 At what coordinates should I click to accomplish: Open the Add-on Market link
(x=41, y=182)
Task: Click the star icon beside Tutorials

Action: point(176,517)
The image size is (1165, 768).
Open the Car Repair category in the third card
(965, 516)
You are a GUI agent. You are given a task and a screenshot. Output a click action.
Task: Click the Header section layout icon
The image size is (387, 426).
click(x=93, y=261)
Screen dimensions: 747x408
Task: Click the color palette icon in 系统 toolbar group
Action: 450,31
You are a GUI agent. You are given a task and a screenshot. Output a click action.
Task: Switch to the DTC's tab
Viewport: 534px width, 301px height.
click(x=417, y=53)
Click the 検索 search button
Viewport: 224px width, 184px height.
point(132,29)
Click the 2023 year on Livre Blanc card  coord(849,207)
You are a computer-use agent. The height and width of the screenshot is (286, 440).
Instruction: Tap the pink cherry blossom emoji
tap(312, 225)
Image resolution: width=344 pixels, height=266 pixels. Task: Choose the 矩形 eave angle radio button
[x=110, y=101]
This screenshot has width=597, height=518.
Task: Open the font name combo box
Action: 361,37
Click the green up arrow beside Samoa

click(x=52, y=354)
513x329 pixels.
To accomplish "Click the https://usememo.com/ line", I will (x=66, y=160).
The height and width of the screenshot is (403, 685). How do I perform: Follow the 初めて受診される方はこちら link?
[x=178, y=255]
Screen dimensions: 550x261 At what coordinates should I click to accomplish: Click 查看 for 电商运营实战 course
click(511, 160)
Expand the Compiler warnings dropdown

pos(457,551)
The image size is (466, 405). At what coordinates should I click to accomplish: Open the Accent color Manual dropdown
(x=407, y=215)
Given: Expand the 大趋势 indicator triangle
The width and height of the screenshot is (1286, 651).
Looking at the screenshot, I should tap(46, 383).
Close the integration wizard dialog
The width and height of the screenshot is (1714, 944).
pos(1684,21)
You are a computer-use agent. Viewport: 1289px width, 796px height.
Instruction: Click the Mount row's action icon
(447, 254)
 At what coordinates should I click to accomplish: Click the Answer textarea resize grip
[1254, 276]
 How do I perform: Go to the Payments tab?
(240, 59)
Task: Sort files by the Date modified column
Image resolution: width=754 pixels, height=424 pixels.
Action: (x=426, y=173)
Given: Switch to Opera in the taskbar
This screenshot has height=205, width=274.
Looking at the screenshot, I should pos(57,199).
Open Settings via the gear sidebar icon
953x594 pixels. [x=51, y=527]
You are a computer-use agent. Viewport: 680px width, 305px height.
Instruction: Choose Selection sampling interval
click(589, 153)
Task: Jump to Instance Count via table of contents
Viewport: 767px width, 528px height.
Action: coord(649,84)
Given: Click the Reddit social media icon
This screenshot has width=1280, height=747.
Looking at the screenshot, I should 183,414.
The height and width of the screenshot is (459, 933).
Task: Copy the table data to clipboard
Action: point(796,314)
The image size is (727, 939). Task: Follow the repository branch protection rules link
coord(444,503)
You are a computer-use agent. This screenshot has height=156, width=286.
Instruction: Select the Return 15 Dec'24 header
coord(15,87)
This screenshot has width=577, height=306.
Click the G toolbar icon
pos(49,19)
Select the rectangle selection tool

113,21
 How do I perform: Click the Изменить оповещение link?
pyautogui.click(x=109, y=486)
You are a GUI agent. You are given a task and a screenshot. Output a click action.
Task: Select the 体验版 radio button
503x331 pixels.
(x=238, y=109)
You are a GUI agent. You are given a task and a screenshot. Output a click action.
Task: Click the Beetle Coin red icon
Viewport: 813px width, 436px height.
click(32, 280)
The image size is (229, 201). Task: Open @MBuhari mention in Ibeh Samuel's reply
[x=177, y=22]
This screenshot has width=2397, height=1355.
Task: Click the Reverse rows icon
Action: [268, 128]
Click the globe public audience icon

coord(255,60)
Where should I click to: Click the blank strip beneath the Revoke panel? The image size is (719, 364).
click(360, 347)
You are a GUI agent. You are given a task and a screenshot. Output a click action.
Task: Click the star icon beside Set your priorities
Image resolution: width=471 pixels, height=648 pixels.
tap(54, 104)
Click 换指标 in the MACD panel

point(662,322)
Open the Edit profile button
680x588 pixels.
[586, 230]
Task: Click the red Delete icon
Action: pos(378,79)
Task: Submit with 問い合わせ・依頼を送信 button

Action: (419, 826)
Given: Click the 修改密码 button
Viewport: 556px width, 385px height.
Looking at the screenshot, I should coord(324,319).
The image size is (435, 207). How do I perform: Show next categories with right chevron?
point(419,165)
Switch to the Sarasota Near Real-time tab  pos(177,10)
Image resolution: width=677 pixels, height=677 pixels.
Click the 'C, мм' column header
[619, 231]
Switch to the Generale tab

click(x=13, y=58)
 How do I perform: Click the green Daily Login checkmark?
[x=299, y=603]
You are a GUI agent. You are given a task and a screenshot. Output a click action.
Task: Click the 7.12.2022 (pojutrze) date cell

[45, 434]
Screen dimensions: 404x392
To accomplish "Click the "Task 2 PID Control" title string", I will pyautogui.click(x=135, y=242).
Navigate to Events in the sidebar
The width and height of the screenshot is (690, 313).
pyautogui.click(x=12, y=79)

++++++++++++++++++++

→ Written exercise
Which lines in the items above contain the string "panel"? List each of them in full.

→ Solved exercise
Where should I click to: Click the blank strip beneath the Revoke panel? The image size is (719, 364).
Click 换指标 in the MACD panel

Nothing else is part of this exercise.